Did you know…?
1- Chile’s Biblioteca Nacional (National Library), completed in 1924, has 1.8 million volumes and is the largest national library belonging to a Spanish-speaking country outside of Spain.
2- The Chilean Museo Arqueológico de San Miguel de Azapa is the home of the world’s oldest mummies. The 282 Chinchorro mummies have been radiocarbon-dated back to 7200 B.C.
3- Chile has the largest annual fireworks show in all of South America in the city of Valparaíso, during its New Year’s Pyrotechnic Festival. In 2007, Valparaíso made the Guinness Book of World Records with the largest amount of fireworks exploded in one evening: 16,000.
4- In 1859, Frenchman Orélie-Antoine de Tounens landed in a remote corner of southern Chile and found himself king of the Araucanian (Mapuche) and Patagonian Indians. Humiliated to learn neither the Chilean nor the French governments would recognise his rule, he declared war and was eventually deposed to France, where he died in 1878. To this date, though, his descendants maintain a court-in-exile in Paris
5- Chile is one of the few countries on earth that has a government-supported UFO research organisation. Chile’s Central Region has had so many reported UFO sightings over the past 20 years that in 2008, the town of San Clemente opened a 19-mile UFO trail that winds through the Andes Mountains, whose plateaus apparently make great landing pads for the UFOs.

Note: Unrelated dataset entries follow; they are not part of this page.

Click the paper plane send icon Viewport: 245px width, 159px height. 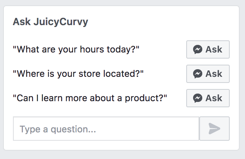[x=214, y=129]
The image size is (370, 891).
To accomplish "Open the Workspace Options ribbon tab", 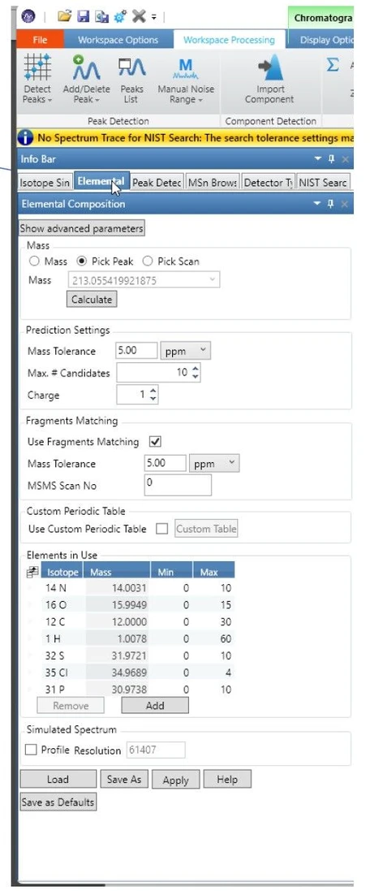I will [x=118, y=40].
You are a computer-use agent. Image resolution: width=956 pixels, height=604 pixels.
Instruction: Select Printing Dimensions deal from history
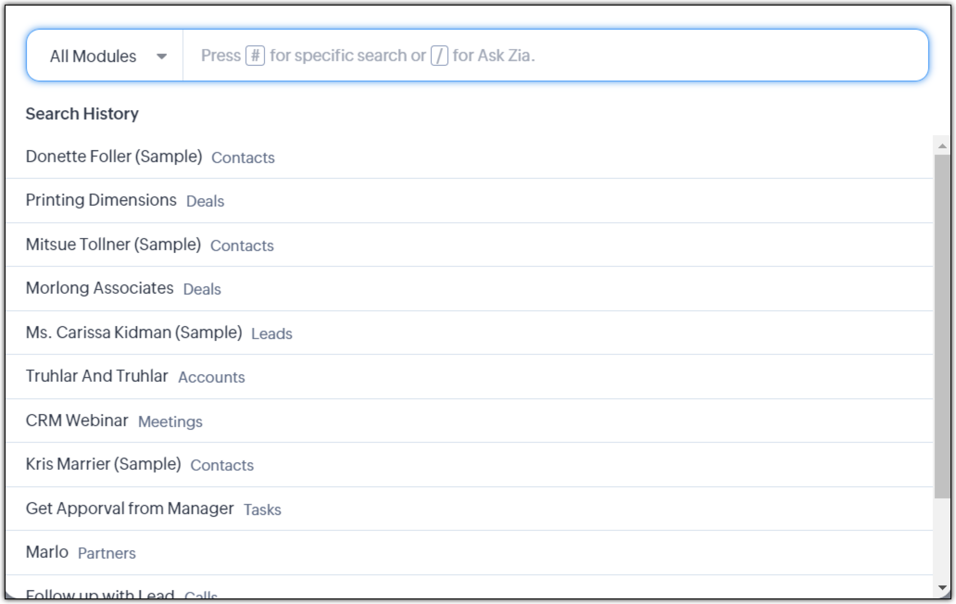point(101,200)
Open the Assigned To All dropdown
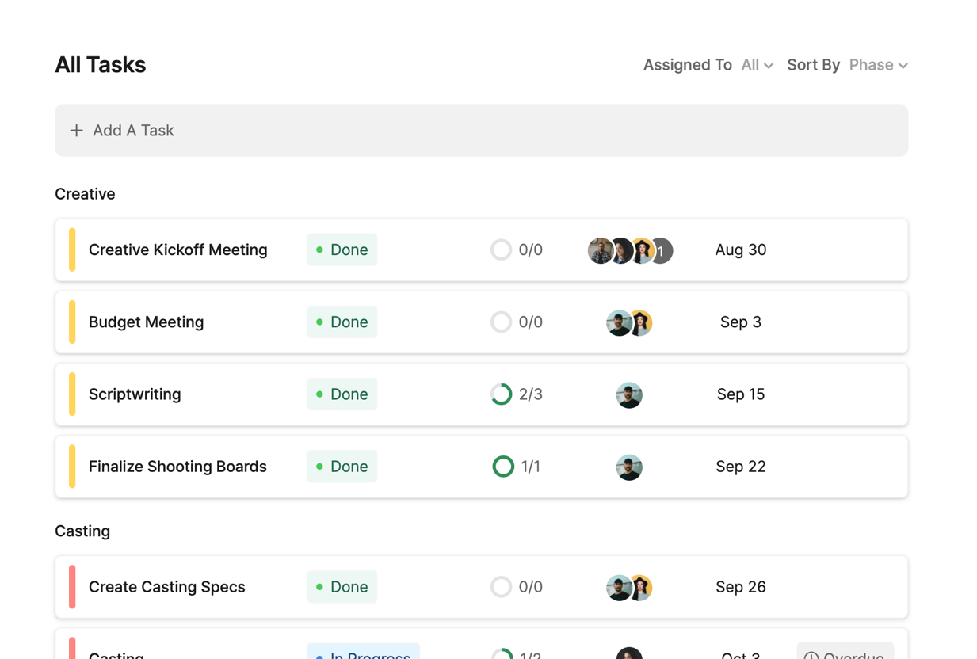The height and width of the screenshot is (659, 977). pos(757,65)
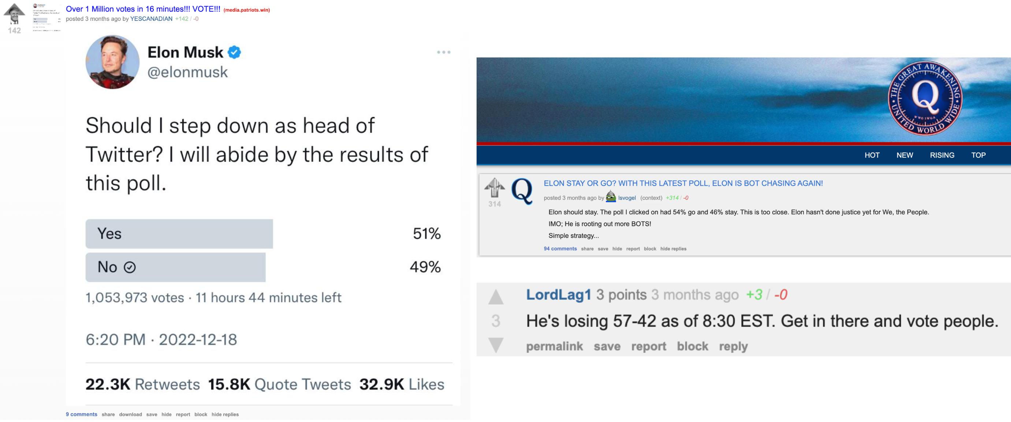Upvote LordLag1's comment

tap(496, 296)
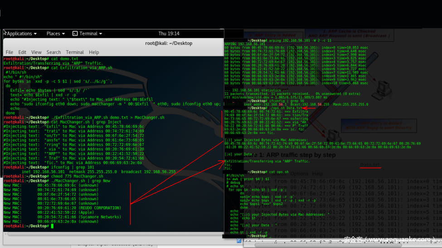Screen dimensions: 442x248
Task: Click the small blue icon below right terminal
Action: 239,241
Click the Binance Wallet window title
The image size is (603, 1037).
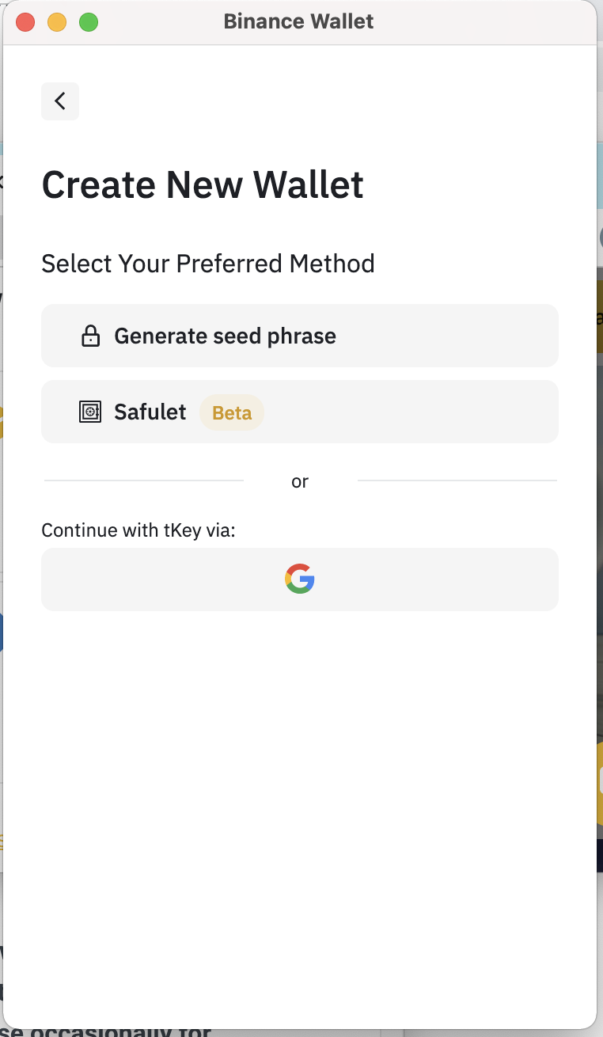tap(298, 22)
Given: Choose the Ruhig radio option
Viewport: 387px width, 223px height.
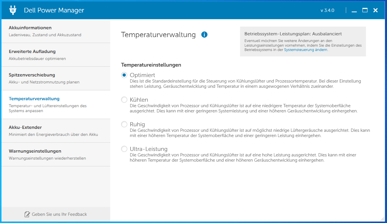Looking at the screenshot, I should pos(124,125).
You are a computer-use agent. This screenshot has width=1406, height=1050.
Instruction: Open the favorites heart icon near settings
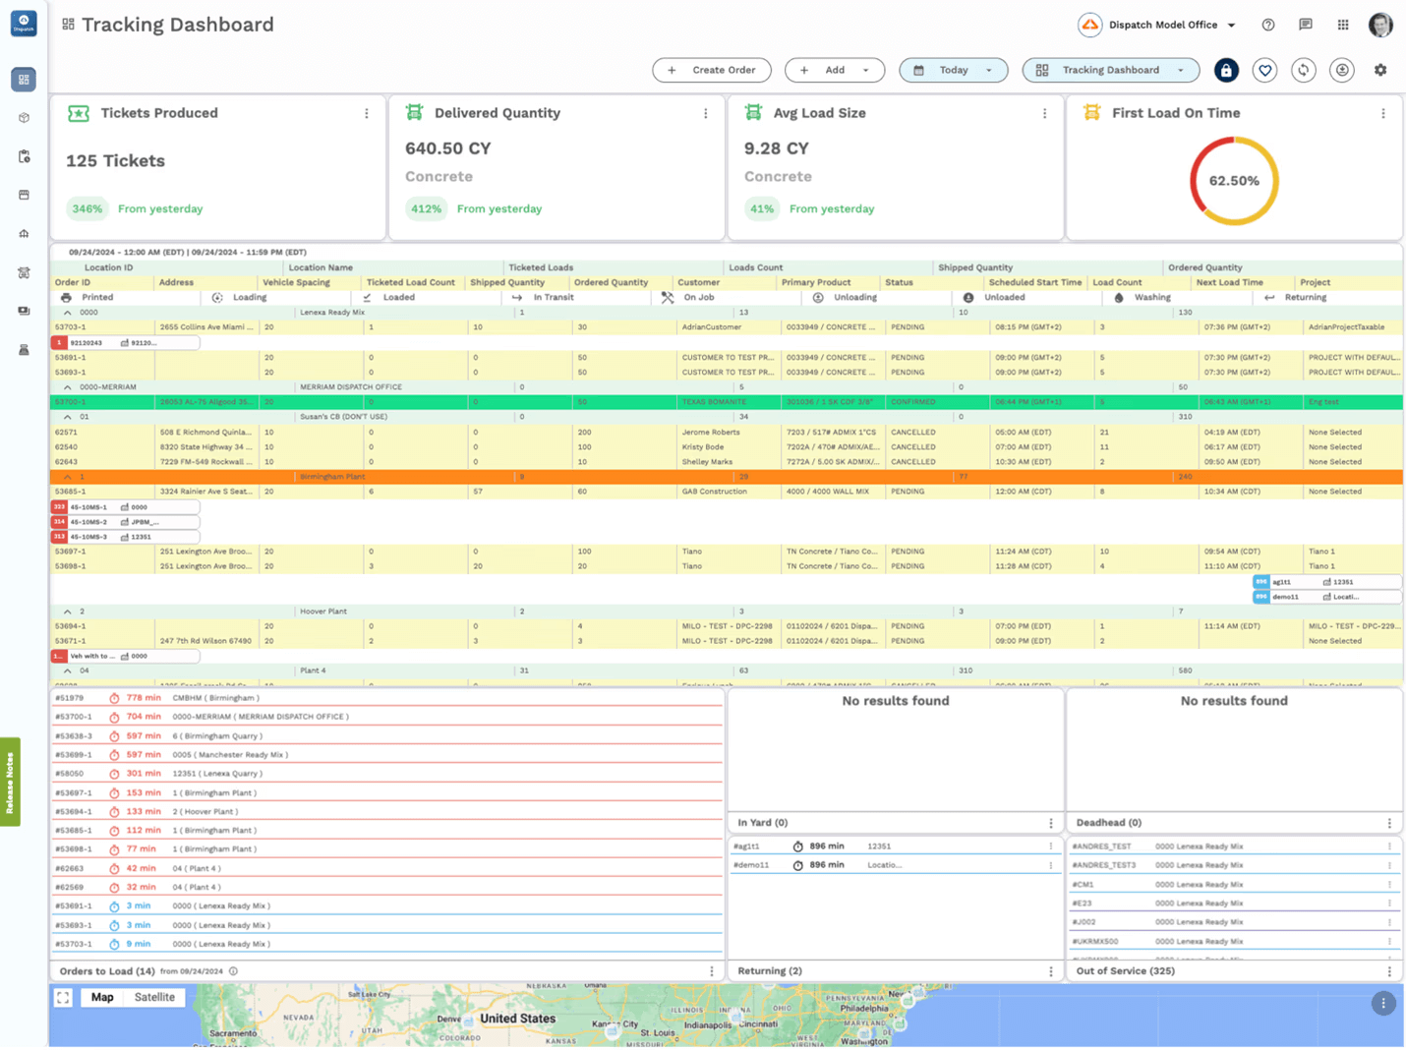pos(1264,70)
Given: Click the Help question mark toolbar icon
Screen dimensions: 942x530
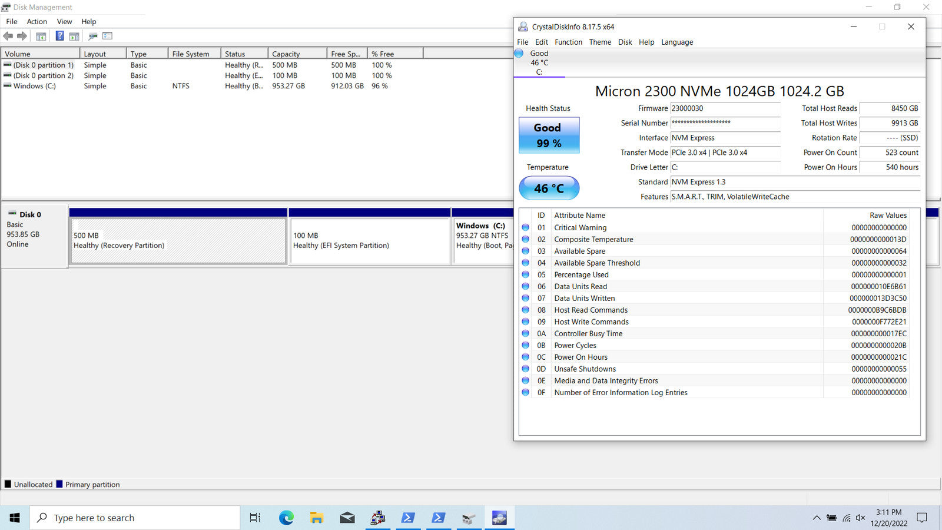Looking at the screenshot, I should 59,36.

6- On the first Sunday after Easter, Chileans celebrate a unique religious ritual known as Cuasimodo. Dating back to colonial times, Cuasimodo was a procession of priests and huasos (cowboys) bringing Holy Communion to people who were too old or ill to attend mass. Cuasimodo today has been modernized to include carts, bicycles, and motorbikes.
7- Payadores are Chilean grassroots poets and musicians who engage each other in witty, passionate, poetic duels whenever they meet. These duels may occur during a barbecue lost in the heights of the Andes or in a smoky café in a city centre.
8- A popular event on the Chilean island of Chiloé is the minga, which brings the entire community together to move a house. The Chilotas mount the house on tree trunks, and then the house is pulled by oxen to the new site.
9- Huasos are Chilean cowboys. The term comes from the Mapuche word for shoulders or haunches, because the Mapuche had never seen horses before the Spanish conquest and believed the conquistadors were attached to the horse between the shoulder and haunch. Huasos live in Chile’s Central Valley where cattle are raised. The Huaso zone begins in Santiago and extends southward.
10. In 2000, the Casa de Vidrio, a transparent glass house, was placed in the centre of Santiago. A young actress lived in it for two weeks, revealing ever intimate aspects of her daily routine to curious Santiaguinos. The controversial glass house was an unprecedented attempt to lay bare the double standards of Chilean morality and protest against café con piernas, which are Chilean stand-up bars where customers are served by scantily dressed waitresses.